Instructions for the task
Print, unchanged, the line containing "Screen dimensions: 1153x649" along with all lines that follow it to the end of the listing.

*** Exercise data Section Begins ***

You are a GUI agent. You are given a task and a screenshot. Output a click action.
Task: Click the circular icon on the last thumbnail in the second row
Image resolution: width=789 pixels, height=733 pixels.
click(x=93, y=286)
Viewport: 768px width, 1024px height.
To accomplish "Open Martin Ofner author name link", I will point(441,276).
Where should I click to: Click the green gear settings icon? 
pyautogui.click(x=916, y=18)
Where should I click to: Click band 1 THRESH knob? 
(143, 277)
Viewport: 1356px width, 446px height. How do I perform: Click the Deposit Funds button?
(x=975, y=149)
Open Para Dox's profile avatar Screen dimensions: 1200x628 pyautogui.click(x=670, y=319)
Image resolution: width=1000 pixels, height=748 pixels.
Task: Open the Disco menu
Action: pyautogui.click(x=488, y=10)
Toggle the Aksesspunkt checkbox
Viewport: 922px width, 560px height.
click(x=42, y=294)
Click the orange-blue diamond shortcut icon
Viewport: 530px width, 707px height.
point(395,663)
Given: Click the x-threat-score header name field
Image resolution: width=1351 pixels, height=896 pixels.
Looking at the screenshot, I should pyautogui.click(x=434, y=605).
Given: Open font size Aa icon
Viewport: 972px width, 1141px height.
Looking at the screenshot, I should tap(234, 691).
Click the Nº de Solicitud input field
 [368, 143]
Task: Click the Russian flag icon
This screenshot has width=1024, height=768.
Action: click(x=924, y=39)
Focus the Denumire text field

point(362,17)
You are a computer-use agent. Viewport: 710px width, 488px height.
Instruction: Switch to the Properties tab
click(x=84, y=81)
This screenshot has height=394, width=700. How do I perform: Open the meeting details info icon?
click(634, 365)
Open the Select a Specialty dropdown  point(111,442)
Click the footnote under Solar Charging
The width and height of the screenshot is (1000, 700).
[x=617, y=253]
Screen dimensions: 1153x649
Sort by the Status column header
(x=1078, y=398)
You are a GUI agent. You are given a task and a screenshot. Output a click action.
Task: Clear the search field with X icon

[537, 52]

*** Exercise data Section Ends ***

Result of this exercise
Screen dimensions: 1153x649
Sort by the Status column header
(x=1078, y=398)
You are a GUI agent. You are given a task and a screenshot. Output a click action.
Task: Clear the search field with X icon

[537, 52]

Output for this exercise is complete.